I knew that after this experience, I could reread this book and use those practical steps for my purpose, being passionate, and “Journal the Vision.” I no longer was allowing self-doubt and imposter syndrome traits to be my driver. Alexa play, “Jesus Take The Wheel.”
[This is the part where you read this in the tone of your mentor, mother or anybody that can say the right words to whip you into shape, like your trainer]. This book will make you uncomfortable and that’s okay because it’s about time you tell insecurity BYE. It’s the year that you actually get fed up with being mediocre. Are you not tired of people telling you how much potential you have? You know that not doing the very thing that is natural to you is not humility? Time for you to suck it up man. Be real with yourself, don’t let insecurity be your excuse anymore. You know you want to do more, you know you really care about media, or writing, sports, entertainment, comedy or [fill in the blanks because there are so many other things you care about]. I don’t know about you, but I regret those years that I wasn’t living in the moment at my prom and only cared about how others looked at me. Or all those group pictures that I dodged because I felt like I didn’t look photographic, or Instagram ready.

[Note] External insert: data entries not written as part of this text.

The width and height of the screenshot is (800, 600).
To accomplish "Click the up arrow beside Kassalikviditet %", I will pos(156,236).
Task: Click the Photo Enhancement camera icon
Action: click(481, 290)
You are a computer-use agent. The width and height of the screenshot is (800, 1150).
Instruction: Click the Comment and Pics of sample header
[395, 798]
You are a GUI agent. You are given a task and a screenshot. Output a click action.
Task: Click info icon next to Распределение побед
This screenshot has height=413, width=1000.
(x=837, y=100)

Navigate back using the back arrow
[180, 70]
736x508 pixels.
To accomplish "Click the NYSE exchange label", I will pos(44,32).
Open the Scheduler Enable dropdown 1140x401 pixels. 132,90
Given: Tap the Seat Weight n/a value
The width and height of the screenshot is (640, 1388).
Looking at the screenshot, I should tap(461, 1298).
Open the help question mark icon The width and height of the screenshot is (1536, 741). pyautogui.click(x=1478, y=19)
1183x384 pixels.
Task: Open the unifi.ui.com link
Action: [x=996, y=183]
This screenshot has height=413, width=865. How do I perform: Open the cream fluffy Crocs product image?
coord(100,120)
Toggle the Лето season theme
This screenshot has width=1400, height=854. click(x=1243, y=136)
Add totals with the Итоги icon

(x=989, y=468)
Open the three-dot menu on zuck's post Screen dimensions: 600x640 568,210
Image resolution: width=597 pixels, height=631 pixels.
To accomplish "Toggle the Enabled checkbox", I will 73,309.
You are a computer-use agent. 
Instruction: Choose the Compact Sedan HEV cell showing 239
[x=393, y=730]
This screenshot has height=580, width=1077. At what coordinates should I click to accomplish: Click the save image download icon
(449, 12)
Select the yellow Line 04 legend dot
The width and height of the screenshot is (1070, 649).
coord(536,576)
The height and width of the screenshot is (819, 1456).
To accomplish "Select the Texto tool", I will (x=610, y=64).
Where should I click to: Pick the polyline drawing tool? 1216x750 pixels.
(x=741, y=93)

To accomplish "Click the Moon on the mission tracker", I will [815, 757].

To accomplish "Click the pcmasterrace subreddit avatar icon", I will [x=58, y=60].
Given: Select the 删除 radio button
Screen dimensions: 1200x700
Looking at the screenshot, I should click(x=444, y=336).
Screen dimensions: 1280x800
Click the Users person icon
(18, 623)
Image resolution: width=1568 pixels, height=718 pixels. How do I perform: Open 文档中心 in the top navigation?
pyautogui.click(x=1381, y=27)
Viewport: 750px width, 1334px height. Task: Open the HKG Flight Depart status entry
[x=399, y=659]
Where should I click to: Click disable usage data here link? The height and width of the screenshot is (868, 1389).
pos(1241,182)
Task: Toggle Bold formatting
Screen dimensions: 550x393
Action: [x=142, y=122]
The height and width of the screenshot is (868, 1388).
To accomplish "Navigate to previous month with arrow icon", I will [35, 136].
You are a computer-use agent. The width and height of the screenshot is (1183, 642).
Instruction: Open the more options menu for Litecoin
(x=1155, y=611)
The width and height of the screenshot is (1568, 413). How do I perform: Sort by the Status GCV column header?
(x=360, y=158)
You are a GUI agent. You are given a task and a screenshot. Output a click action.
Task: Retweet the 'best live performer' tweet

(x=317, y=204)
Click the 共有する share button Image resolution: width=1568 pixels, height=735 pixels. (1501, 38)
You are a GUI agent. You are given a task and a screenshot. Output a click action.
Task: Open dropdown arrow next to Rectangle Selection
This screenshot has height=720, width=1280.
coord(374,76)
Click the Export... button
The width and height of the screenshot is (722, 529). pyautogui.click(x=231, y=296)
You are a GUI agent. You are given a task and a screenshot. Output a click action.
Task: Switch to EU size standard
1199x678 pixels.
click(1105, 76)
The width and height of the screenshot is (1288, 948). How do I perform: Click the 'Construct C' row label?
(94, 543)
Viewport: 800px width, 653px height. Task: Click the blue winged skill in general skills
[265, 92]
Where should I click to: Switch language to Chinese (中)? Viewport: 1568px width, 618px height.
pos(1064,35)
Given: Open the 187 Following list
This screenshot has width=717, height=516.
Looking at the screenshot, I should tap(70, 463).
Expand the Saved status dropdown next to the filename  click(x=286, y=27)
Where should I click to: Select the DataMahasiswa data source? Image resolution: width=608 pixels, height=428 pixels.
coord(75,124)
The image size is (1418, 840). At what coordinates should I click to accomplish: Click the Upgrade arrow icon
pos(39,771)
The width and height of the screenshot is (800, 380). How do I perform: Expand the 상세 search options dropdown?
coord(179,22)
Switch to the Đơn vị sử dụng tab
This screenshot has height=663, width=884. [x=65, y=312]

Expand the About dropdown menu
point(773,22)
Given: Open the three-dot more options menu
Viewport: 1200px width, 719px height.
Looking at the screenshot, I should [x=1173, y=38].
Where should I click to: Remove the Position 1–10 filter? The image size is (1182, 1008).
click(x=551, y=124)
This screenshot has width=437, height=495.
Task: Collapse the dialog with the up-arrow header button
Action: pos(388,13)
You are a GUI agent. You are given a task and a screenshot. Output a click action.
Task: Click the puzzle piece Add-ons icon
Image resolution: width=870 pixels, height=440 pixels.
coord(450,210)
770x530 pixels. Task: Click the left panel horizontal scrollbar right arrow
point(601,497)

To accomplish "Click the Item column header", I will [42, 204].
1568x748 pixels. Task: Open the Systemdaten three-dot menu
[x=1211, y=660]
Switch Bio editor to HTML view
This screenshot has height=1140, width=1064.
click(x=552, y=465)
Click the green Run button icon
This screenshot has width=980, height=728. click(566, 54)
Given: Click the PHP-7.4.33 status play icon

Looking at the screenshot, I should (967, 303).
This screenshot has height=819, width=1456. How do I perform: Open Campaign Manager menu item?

Since the pandemic, a sore spot for me was my relationships. I hibernated. I disappeared, and I just wanted to isolate myself socially and emotionally. When I got to the chapter about “Mak[ing] Relationships A Priority”, my one day read became “I’ll address this in the morning.” I could not face some of these things head on. I knew I needed to get in contact with some old friends and family members, but I was doing the crip walk like Snoop at the Super Bowl. My friends can tell you about those random moments I sent text and voice messages about how happy I am that they exist. Or those moments I was in tears reading these pages because I knew that I no longer could be the same. I had to say “insecurity, bye”, and “purpose, hello”, I was all in. I no longer had a safety blanket. I was exposed. Now how was I to know that God knew me like that and told someone to write about it in a book? I must’ve missed that plot.

So Crystal Daye is an International Certified Christian Life Coach, Corporate Trainer, Host of the Diary Of A Jesus Girl Podcast, kingdom influencer, COO of DayeLight Publishers and mother.
After reading, I wanted to know what she wanted every reader to take away from the book and sis said, “I want to empower women of faith to overcome self doubt regarding their gifts and calling and boldly walk in obedience to God to impact lives with their gifts and message. Say BYE to imposter syndrome, fear and procrastination, and be confident to go after their dreams.”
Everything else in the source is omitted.